A part quelques exploitations privées modernes connectées aux nouvelles techniques agricoles et aux marchés, le foncier agricole Tunisien est partagé entre d’une part une multitude de petites exploitations traditionnelles et peu viables, qui souffrent de nombreuses contraintes, et d’autre part des terres domaniales, dont une grande partie est gérée par l’OTD qui n’arrive pas à exploiter correctement tout le potentiel des terres fertiles mis à sa disposition. Par ailleurs, le réchauffement climatique et la sécheresse, aggravent la vulnérabilité des sols. Désertification, salinisation et érosion menacent une grande partie de nos terres agricoles.

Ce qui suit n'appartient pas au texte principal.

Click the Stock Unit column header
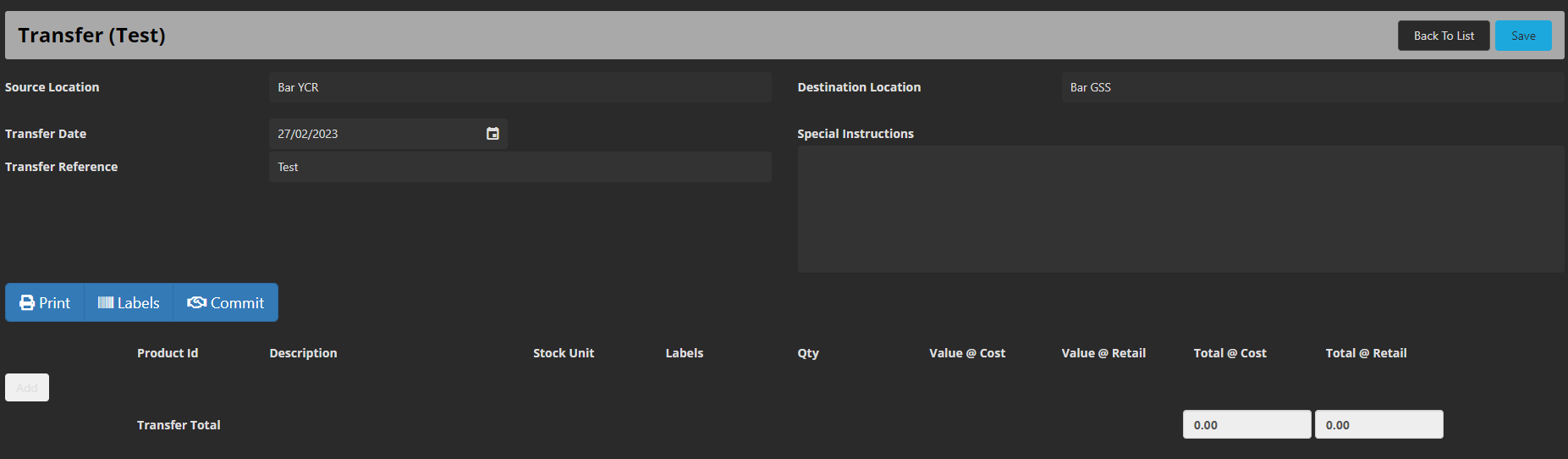Viewport: 1568px width, 459px height. click(x=564, y=353)
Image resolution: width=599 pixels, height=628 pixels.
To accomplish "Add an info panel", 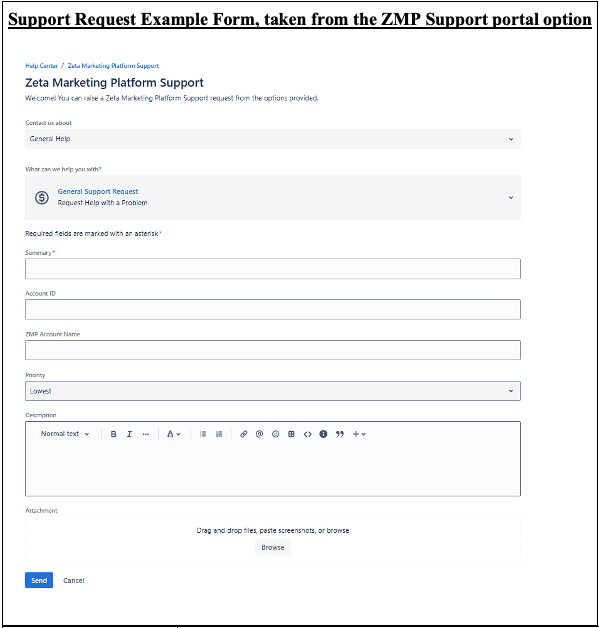I will pyautogui.click(x=324, y=434).

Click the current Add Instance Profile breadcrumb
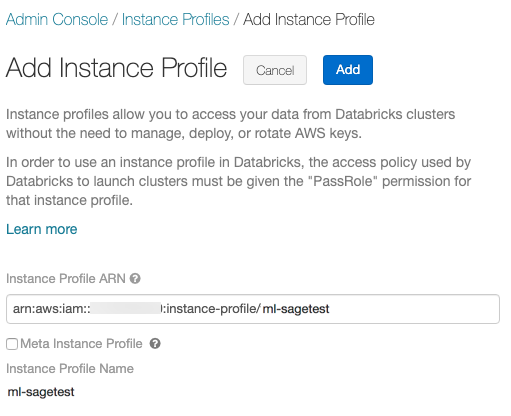pos(309,19)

Face à l’augmentation de la demande en produits agricoles (suite à la croissance démographique, l’amélioration du niveau de vie des citoyens, le développement du tourisme…), les difficultés d’importation en raison des crises mondiales diverses (guerres, instabilité géopolitique, pandémies…), la mauvaise gestion et la perte des terres agricoles représentent une véritable menace pour notre sécurité alimentaire, la durabilité de nos systèmes agricoles et la stabilité socio-économique du pays. Il est impératif d'adopter des stratégies durables et intégrées pour préserver les terres agricoles et assurer la résilience de l'agriculture tunisienne face aux divers changements et crises.